From the University of Pittsburgh Medical Center, we thank the Center for Biologic Imaging at the University of Pittsburgh for assistance with microscopy, the Research Nurse Co-ordinators within the Cardiovascular Institute and Division of Cardiothoracic Surgery for assistance in patient enrollment and clinical data, and the cardiothoracic surgeons and their support staff for assistance in acquisition of surgical specimens. From the Cleveland Clinic Foundation, we thank the cardiac transplant teams, Department of Thoracic and Cardiovascular Surgery (CCF), residents in the Department of Pathology (CCF), and Life Banc of Northeastern Ohio for helping to obtain cardiac tissues for research.
Funding Sources: The Cardiovascular Institute at the University of Pittsburgh Medical Center and NIH (HL087009-02 to K.R.M.)
Clinical Perspective: The obesity paradox refers to an increase risk of developing hypertension, coronary artery disease, and heart failure with increasing body mass index (BMI), but paradoxically overweight and obese patients with these cardiovascular diagnoses demonstrate more favorable short and long term prognoses versus patients with a more normal BMI. A key advance in our understanding of obesity was the discovery of leptin, a circulating, predominantly fat derived cytokine which regulates metabolism and limits appetite through centrally mediated pathways.
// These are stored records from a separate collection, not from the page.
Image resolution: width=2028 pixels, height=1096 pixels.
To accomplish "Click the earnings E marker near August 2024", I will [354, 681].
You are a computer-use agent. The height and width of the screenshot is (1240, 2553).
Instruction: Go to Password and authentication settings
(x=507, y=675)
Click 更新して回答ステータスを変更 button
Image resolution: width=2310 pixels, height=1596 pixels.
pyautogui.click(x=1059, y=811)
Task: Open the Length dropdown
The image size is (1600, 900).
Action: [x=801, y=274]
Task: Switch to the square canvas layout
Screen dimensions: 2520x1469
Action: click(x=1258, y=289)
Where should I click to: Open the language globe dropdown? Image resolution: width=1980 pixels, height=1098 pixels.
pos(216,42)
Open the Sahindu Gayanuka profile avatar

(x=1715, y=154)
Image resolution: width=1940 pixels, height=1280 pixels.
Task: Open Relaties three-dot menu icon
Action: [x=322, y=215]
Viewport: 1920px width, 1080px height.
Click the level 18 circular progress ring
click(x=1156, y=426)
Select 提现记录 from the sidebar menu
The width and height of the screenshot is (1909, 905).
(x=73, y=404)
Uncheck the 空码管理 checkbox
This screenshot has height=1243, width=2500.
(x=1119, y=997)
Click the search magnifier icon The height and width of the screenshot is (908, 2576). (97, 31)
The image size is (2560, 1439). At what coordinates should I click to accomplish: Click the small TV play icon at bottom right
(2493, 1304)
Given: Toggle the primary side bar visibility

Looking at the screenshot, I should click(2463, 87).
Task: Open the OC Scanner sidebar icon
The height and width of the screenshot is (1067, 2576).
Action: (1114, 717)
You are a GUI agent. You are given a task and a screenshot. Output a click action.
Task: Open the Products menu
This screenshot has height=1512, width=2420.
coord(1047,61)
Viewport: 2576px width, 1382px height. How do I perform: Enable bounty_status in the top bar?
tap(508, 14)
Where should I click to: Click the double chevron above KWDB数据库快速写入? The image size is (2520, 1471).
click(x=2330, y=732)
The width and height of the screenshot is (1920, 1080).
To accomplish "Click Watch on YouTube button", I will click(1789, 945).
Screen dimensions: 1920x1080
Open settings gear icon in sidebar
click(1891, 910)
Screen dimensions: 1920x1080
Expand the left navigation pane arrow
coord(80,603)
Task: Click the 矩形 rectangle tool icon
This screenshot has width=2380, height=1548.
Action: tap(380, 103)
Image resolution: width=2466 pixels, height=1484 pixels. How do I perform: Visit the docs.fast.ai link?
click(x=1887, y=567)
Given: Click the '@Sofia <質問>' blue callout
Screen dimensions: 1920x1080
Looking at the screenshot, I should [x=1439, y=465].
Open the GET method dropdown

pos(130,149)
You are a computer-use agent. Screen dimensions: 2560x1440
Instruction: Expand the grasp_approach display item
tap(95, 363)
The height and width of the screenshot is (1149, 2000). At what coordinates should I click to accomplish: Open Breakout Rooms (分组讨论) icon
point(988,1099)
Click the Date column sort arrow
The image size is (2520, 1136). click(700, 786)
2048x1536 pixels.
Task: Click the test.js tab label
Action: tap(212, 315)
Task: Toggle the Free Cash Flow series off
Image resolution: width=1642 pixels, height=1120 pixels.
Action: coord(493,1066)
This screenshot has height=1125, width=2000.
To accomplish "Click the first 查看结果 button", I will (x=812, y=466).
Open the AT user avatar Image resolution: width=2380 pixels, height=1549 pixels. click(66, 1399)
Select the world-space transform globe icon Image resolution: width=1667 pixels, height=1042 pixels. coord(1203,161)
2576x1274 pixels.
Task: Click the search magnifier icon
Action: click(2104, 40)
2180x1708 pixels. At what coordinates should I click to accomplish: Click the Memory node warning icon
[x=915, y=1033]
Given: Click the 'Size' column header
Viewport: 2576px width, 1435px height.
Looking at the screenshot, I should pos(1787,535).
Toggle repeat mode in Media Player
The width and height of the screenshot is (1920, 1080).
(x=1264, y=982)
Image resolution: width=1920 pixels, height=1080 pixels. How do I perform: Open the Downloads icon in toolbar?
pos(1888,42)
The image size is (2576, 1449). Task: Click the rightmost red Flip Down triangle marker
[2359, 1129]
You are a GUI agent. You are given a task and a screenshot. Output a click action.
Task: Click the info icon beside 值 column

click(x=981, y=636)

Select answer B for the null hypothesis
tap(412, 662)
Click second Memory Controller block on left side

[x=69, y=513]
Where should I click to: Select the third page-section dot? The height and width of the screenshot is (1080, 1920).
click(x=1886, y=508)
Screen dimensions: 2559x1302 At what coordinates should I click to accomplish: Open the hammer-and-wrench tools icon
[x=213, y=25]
As more fat accumulates, more leptin is produced. However, a condition of ‘central leptin resistance’ may develop in the presence of chronically elevated circulating leptin, in which leptin fails to suppress appetite, setting the stage for clinical obesity. Aside from obesity, circulating leptin is increased independent of BMI after myocardial infarction and in heart failure. In this study, we examined cardiac leptin production and signaling in failing and mechanically unloaded human hearts from overweight (BMI ~26 kg/m2) but not obese patients. Relative to non-failing hearts, failing cardiac tissue demonstrated increased cardiac leptin production and signaling through its receptor, as well as activation of cardioprotective signal transducer and activator of transcription-3 and AMP activated protein kinase proteins. Mechanical unloading with a ventricular assist device reversed these changes. Taken together, these findings suggest that the hyperleptinemia seen in obesity, cardiac ischemia, and heart failure might contribute to the obesity paradox by mediating the activation of cardioprotective peripheral (i.e., cardiac) leptin signaling pathways to improve outcomes in the presence of central leptin resistance.